Sento molto parlare in giro di divorzio breve, ovvero quella legge approvata dalla Camera (non ancora dal Senato) che riduce i tempi dell’addio tra i coniugi separati da tre anni fino a un anno o addirittura sei mesi. Testo votato nel consenso (quasi) generale (per approfondire, si può leggere qui una cronaca del voto e dei principali interventi).
Che cosa ne penso? Prima che alla mia opinione, vorrei dare la parola a una bella lettera che mi è stata segnalata da Torino.

Robert Doisneau, "Il bacio dell'Hotel de Ville"


E’ apparsa su “La Voce del Popolo”, storico settimanale della Diocesi. Ne pubblico ampi stralci, che ci consentono di vedere la cosa da un punto di vista di solito un po’ offuscato: gli uomini e le donne che cercano di salvare i propri matrimoni. Spesso, con un po’ di tempo a disposizione, ce la fanno. Ma che succede se il divorzio è più breve della sbandata che l’ha causato? Ascoltiamo una donna che sa quel che dice: perché l’ha vissuto. E poi studiato.
“Gentile Direttore…
poiché seguo alcune persone che stanno vivendo fatiche coniugali, simili a quelle che anch’io mi sono trovata ad attraversare, mi convinco sempre più che il divorzio breve (in Parlamento lo si vorrebbe autorizzare in 6 mesi, anziché 3 anni) sia una follia!
Sono dell’idea – e non è un tanto per dire, visto che mi costa sangue quotidiano – che il matrimonio sia una forza inaudita, specialmente quando è in crisi…

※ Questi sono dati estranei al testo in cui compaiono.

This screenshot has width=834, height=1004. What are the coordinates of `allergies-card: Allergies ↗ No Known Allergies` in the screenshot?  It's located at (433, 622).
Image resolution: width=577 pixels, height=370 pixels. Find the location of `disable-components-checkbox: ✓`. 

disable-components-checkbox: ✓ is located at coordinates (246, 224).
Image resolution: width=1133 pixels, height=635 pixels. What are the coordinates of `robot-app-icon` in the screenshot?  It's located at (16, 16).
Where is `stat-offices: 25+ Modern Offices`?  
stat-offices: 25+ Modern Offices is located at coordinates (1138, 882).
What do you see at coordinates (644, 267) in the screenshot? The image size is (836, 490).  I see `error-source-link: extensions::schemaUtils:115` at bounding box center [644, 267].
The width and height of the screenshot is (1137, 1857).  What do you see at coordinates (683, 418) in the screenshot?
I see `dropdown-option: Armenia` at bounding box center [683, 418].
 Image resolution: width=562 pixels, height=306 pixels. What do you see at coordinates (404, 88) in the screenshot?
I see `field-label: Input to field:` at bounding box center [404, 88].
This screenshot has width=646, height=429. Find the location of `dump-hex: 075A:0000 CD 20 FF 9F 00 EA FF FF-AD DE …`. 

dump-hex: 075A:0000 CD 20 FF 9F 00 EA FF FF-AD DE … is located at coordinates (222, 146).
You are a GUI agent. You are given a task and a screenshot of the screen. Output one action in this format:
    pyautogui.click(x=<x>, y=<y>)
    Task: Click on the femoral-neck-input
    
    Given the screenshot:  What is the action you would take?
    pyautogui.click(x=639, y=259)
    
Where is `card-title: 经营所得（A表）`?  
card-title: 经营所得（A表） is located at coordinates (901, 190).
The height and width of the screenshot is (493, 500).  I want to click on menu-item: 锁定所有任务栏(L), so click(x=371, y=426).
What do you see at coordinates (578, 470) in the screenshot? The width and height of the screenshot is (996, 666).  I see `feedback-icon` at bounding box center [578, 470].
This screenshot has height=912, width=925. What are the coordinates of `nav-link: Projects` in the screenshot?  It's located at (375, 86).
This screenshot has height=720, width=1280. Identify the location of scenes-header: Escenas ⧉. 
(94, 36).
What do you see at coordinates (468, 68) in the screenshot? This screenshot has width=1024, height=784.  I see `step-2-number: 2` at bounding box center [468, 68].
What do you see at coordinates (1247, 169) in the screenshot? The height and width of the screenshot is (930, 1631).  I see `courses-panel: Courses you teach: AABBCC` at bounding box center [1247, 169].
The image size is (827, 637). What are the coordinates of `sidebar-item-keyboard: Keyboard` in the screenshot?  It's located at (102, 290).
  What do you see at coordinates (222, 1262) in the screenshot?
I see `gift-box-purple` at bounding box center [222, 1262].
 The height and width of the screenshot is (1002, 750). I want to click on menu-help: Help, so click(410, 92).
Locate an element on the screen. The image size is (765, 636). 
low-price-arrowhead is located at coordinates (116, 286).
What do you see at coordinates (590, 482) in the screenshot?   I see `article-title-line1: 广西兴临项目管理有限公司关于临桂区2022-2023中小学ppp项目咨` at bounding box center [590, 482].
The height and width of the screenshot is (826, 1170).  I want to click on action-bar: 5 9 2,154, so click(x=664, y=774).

Mi pare che nel dibattito pubblico manchi una riflessione sul fatto che il tempo della separazione, oggi fissato in tre anni prima di arrivare all’eventuale divorzio, persegue esattamente uno scopo: far riflettere. Per riflettere sul destino del proprio matrimonio occorre tempo adeguato, questi famosi tre anni. Occorre darsi tempo, perché sappiamo come noi uomini e donne siamo fatti.
Le statistiche – odiose ma significative – dicono che spesso le crisi matrimoniali esplodono al comparire dell’amico/amica che comprende, che presto diventa amante e che impedisce, per la natura stessa delle passioni che accecano, una riflessione matura. Occorre che si attenui quel tempo e poi si può provare a riflettere… .e magari si può provare a ricostruire.
Le stesse passioni hanno una durata massima di due anni, e poi? Molti vorrebbero ricucire legami interrotti… Ecco, questo è il senso di quei tre anni… non altro. Certo siamo sempre preoccupati di «risolvere» le pendenze, l’incertezza non è ambito dell’essere umano, che pure è incerto per sua natura…. meravigliosa fragilità umana. Ma se i tre anni vengono annullati, la fatica dell’orgoglio, il riavvicinarsi a coniugi che hanno appena rimarginato ferite sarà reso ancora più difficile. Ovviamente… questo non si dice!
Nel mio piccolo, alle persone che provo ad accompagnare suggerisco, in punta di piedi, di fidarsi e non chiudere mai nessuna porta…. Servono spiragli di luce, non per coltivare il sogno di ritorni impossibili, ma speranze di vita possibile”.
Mi fermerei qui, agli spiragli di luce. Un pezzettino di cielo.